Mikael Håfström’s Evil takes place in the 1950s, following Erik Ponti, a teenage tearaway who is in the last chance saloon after a vicious schoolyard fight; he is referred to as “evil” by his headmaster, expelled, and subsquently sent to a stuffy Swedish boarding school by his Mother in the hope he might yet become an upstanding young man. The school is very old fashioned, and the newest pupils are ruled by the Student Council, who are quite similar to prefects in the British boarding school system. The worst of whom is Silverhielm, a tall strapping blue chipper who rules the roost. His henchman Dahlen, is a vile little twerp who revels in his role as number two.
After refusing to obey Silverhielm and Dahlen’s orders Erik finds himself as the hero of his fellow outcasts, and enemy of the Student Council. Erik bonds with his bespectacled roommate Pierre and together they decide that the best resistance is a defiant pacifist stance, inspired by Gandhi. Throughout the film this resistance is tested as they are physically beaten, endure weeks of solitary weekend detention and are frequently humiliated by the Council.
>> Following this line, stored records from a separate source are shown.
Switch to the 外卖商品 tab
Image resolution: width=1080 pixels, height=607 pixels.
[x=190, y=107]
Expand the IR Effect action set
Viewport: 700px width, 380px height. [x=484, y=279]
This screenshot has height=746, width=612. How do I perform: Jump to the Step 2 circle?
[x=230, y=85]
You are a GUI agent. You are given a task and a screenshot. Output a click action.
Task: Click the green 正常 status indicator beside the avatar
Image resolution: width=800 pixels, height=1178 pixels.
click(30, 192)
There is a heartwarming little romance in the film as Erik falls for a Finnish cafeteria worker called Marja. The cafeteria staff are forbidden from fraternizing with students, but this does not stop Erik. Marja is particularly taken by Erik standing up for what is ‘right’. The relationship fits in with what ultimately is a coming of age tale as Erik gets his dick wet for the first time.
I think anyone who’s enjoyed films such as ‘Dead Poets Society’ or ‘If…’ would find Evil a satisfying two hour viewing. Håfström’s direction is terrific, and his artistic use of blood during the fight scenes paints a harrowing sense of realism. This is used particularly well during the opening schoolyard beatdown and when Erik receives a battering from Silverheilm in the cafeteria. Violence and physical abuse features throughout the film, as Erik receives several belt lashings from his horrid stepfather. It is interesting how Håfström makes such a blunt point as to how violence usually continues indefinitely until someone steps in. This is represented by Erik’s Mum playing the piano to block out the sound of leather on flesh, and the members of the school baying for blood rather than intervening when someone crosses the line.
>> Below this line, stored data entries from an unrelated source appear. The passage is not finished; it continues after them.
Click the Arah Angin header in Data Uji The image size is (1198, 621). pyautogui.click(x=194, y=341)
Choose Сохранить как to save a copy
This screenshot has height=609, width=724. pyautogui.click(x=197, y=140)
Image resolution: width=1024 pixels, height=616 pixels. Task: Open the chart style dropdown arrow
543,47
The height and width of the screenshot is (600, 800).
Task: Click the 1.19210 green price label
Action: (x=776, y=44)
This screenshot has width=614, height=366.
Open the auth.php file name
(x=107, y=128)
There are some outstanding acting performances in the film, particularly from Gustaf Skarsgård (yes, he is part of the Skarsgård acting dynasty) as Silverhielm, and some stellar supporting turns from Mats Bergman, Magnus Roosmann and Ulf Friberg as teachers in the boarding school.
If I’m to make one criticism, it is rather disappointing as the film builds quite nicely for a dramatic finale, only to then tie together all the loose ends in an anti-climatic happily-ever-after fashion. This may well closely follow the novel’s ending, which the film is adapted from, but nonetheless it still irked me somewhat.